= Beginning of Section =

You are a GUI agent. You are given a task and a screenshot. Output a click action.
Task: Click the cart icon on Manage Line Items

= End of Section =
= Beginning of Section =

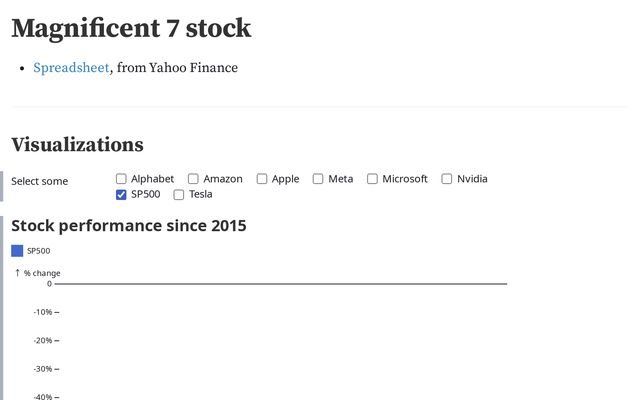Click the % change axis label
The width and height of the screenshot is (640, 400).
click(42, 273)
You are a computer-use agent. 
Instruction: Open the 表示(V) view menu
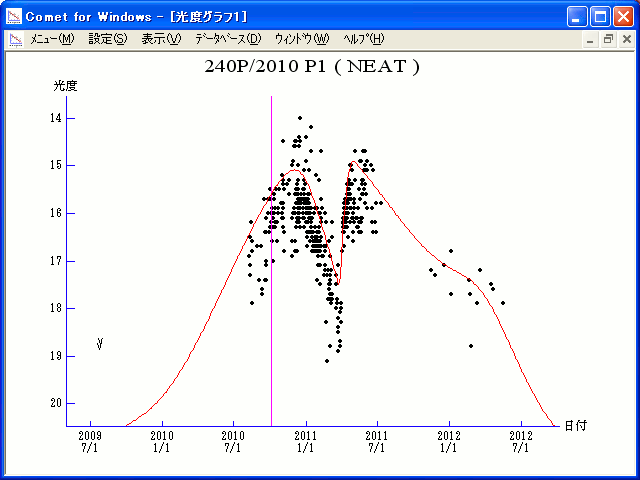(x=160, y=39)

= End of Section =

● **Your task**
Check each line of the records above, and copy those that hold the word "agent".

● **Written answer**
You are a GUI agent. You are given a task and a screenshot. Output a click action.
You are a computer-use agent. 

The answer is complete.